La rencontre entre Libreville et Bissau ne s’est pas limitée aux seules questions institutionnelles. Le Général de Division Horta N’tam a salué l’accueil réservé à sa délégation et a rappelé les liens historiques et culturels entre les deux peuples.

Les deux pays souhaitent désormais étendre leur coopération à des secteurs susceptibles de produire des résultats concrets. La préservation de la biodiversité, la lutte contre le changement climatique et la formation professionnelle des jeunes figurent parmi les domaines identifiés comme prioritaires.

Cette orientation est stratégique. Les transitions politiques ne peuvent engendrer une stabilité durable si elles ne s’accompagnent pas d’améliorations économiques et sociales perceptibles par les populations. La stabilité institutionnelle doit créer un environnement propice au travail, à l’investissement, à la formation de la jeunesse et à la valorisation des ressources nationales.

Les deux parties ont également convenu de renforcer leurs mécanismes de concertation gouvernementale. L’enjeu sera désormais de transformer la proximité politique affichée à Libreville en programmes concrets, assortis d’objectifs clairs, de financements adéquats et de résultats mesurables.

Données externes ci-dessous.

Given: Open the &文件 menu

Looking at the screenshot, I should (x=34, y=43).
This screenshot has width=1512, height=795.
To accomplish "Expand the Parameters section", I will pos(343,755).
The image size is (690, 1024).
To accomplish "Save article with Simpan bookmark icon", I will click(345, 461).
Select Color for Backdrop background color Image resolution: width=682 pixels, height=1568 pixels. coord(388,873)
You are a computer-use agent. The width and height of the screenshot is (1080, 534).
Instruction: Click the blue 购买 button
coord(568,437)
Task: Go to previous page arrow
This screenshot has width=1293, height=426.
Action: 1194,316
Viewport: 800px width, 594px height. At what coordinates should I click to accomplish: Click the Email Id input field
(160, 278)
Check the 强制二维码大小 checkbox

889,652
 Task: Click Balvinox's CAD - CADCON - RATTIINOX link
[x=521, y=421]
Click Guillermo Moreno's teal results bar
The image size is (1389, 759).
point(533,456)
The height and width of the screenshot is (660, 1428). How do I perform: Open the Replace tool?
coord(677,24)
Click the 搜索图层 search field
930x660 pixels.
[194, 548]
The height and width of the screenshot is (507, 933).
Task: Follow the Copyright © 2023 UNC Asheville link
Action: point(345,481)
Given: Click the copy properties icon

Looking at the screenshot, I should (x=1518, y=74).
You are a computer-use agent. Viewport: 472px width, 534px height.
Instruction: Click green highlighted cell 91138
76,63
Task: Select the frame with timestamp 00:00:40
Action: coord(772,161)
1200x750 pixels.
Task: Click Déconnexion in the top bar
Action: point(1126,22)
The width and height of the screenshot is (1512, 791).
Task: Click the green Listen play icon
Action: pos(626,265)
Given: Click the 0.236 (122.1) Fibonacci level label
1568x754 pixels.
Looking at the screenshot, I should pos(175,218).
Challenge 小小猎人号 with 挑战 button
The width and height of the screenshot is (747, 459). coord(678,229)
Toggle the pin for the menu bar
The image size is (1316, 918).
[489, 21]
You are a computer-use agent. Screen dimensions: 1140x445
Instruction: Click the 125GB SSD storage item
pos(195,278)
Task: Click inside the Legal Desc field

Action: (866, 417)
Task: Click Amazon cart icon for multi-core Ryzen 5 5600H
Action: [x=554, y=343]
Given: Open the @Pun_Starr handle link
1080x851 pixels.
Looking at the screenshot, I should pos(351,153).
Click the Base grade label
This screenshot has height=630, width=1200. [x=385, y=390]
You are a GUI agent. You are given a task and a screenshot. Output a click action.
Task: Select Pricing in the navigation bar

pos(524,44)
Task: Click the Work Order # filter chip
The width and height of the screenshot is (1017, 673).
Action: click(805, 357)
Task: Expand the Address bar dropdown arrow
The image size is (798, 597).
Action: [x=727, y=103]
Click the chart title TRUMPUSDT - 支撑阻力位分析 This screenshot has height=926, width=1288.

Une nouvelle doctrine gabonaise pour les transitions africaines

À travers son soutien à Bissau, le président Oligui Nguema cherche aussi à positionner le Gabon dans le débat panafricain sur les changements de pouvoir en Afrique. Le continent demeure confronté à une question délicate : comment accompagner les transitions sans banaliser leur prolongation et sans affaiblir l’objectif primordial d’un retour à des institutions civiles légitimes ?

La réponse défendue par Libreville se dessine autour d’un principe simple : la transition doit être un passage, jamais une destination.

Pour être crédible, elle doit être assortie d’une feuille de route précise, d’échéances définies et d’une obligation de résultats. Elle doit également préparer les conditions d’une compétition politique ouverte et équitable, plutôt que de simplement organiser la succession d’un pouvoir d’exception.

Le Gabon entend ainsi capitaliser sur son expérience récente pour défendre une approche fondée sur le dialogue constructif, la discipline institutionnelle et le respect des engagements pris, une actualité africaine souveraine et consciente de ses défis.

Pour la Guinée-Bissau, le rendez-vous du 6 décembre 2026 pourrait devenir l’épreuve décisive de cette stratégie. Pour le Gabon, son accompagnement représente une occasion de démontrer qu’une expérience nationale de transition peut se transformer en un outil de coopération continentale.

Libreville ne se contente donc pas de proposer son soutien à Bissau. La capitale gabonaise avance une conception de la transition africaine ancrée dans une idée essentielle : si un pouvoir exceptionnel peut ouvrir une nouvelle page, seule une sortie ordonnée vers des institutions crédibles peut véritablement la refermer de manière pérenne.